» Exercise
Word for word, restate each entry in the listing below.

═════ Records for this task ═════

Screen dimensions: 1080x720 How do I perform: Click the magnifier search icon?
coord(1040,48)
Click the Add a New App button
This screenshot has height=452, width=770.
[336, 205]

═════

» Exercise output
Screen dimensions: 1080x720 How do I perform: Click the magnifier search icon?
coord(1040,48)
Click the Add a New App button
This screenshot has height=452, width=770.
[336, 205]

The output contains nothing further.